Diagnostic Accuracy of Procalcitonin for Predicting Blood Culture Results in Patients With Suspected Bloodstream Infection: An Observational Study of 35,343 Consecutive Patients (A STROBE-Compliant Article).

Abstract

Previous studies have suggested that procalcitonin is a reliable marker for predicting bacteremia. However, these studies have had relatively small sample sizes or focused on a single clinical entity. The primary endpoint of this study was to investigate the diagnostic accuracy of procalcitonin for predicting or excluding clinically relevant pathogen categories in patients with suspected bloodstream infections. The secondary endpoint was to look for organisms significantly associated with internationally validated procalcitonin intervals. We performed a cross-sectional study that included 35,343 consecutive patients who underwent concomitant procalcitonin assays and blood cultures for suspected bloodstream infections. Biochemical and microbiological data were systematically collected in an electronic database and extracted for purposes of this study. Depending on blood culture results, patients were classified into 1 of the 5 following groups: negative blood culture, Gram-positive bacteremia, Gram-negative bacteremia, fungi, and potential contaminants found in blood cultures (PCBCs). The highest procalcitonin concentration was observed in patients with blood cultures growing Gram-negative bacteria (median 2.2 ng/mL [IQR 0.6–12.2]), and the lowest procalcitonin concentration was observed in patients with negative blood cultures (median 0.3 ng/mL [IQR 0.1–1.1]).
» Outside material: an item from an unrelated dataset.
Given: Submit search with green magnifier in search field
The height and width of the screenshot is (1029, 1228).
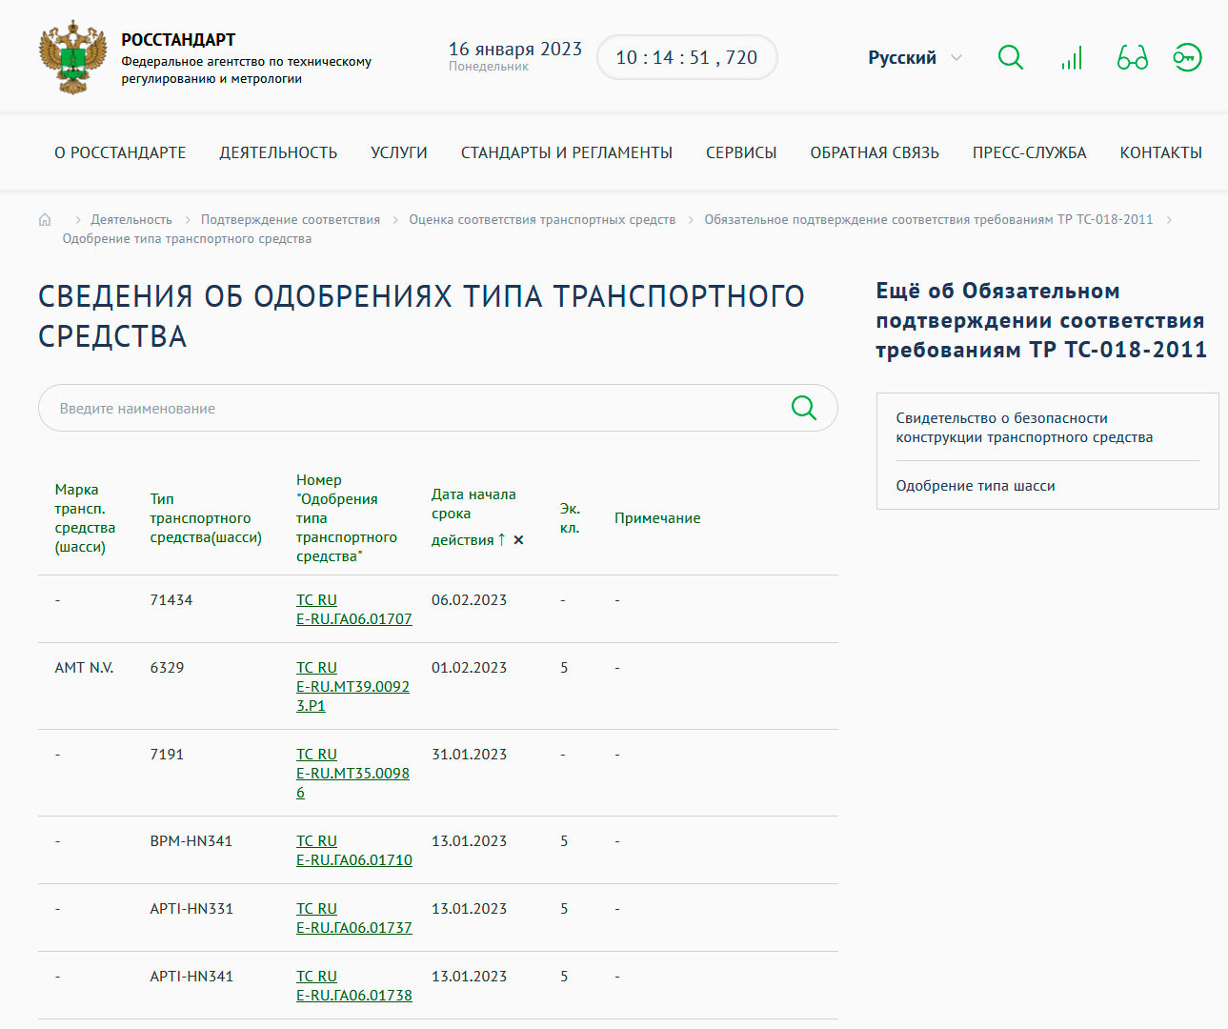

With optimal thresholds ranging from ≤0.4 to ≤0.75 ng/mL, procalcitonin had a high diagnostic accuracy for excluding all pathogen categories with the following negative predictive values: Gram-negative bacteria (98.9%) (including enterobacteria [99.2%], nonfermenting Gram-negative bacilli [99.7%], and anaerobic bacteria [99.9%]), Gram-positive bacteria (98.4%), and fungi (99.6%). A procalcitonin concentration ≥10 ng/mL was associated with a high risk of Gram-negative (odds ratio 5.98; 95% CI, 5.20–6.88) or Gram-positive (odds ratio 3.64; 95% CI, 3.11–4.26) bacteremia but dramatically reduced the risk of PCBCs or fungemia. In this large real-life setting experience with more than 35,000 patients, procalcitonin was highly effective at excluding bloodstream infections regardless of pathogen categories. The results from our study are limited by its cross-sectional design and deserve to be validated in prospective longitudinal studies.